*** Opening of Records to use ***

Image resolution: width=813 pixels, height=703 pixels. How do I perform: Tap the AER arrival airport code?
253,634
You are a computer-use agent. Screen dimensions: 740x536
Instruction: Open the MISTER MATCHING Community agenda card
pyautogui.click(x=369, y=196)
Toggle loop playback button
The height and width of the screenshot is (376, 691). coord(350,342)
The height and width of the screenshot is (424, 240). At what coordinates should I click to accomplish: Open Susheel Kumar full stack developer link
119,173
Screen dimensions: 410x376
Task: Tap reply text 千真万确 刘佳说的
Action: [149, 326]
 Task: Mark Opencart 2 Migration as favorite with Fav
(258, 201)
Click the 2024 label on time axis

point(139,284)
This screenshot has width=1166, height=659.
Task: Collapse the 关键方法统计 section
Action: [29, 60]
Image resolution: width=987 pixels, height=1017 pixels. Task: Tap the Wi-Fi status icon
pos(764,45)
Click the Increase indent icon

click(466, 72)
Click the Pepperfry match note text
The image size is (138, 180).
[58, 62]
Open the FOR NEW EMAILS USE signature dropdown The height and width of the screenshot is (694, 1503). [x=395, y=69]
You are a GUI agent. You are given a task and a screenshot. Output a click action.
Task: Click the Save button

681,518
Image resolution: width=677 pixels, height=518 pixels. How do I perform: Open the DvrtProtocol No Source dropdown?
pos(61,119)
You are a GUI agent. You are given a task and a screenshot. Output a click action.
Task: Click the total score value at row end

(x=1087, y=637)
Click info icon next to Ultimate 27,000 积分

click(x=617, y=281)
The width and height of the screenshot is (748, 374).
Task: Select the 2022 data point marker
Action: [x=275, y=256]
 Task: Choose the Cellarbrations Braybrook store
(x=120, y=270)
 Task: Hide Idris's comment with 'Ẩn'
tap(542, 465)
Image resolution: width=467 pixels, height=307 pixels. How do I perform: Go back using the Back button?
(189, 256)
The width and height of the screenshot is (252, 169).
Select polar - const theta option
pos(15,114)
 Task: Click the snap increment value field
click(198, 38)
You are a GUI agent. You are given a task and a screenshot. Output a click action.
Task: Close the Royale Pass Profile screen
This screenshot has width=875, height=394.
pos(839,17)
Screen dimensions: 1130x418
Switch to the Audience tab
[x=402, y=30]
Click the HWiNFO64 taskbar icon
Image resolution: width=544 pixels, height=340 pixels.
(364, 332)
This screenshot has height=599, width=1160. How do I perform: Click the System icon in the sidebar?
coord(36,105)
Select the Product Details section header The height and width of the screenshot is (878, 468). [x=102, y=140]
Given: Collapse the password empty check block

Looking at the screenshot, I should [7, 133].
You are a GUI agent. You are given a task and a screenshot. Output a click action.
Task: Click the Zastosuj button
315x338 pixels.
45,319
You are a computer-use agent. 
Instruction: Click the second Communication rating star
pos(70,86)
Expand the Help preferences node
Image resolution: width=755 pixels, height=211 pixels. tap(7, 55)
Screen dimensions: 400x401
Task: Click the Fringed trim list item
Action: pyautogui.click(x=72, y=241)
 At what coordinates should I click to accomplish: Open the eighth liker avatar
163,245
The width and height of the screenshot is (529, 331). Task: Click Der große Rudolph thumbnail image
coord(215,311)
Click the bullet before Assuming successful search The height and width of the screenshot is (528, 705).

*** Close of Records to use ***

### What the exercise asks
Check each line of the listing above. Copy the ones with the word "computer".

### Response area
You are a computer-use agent. Screen dimensions: 740x536
You are a computer-use agent. 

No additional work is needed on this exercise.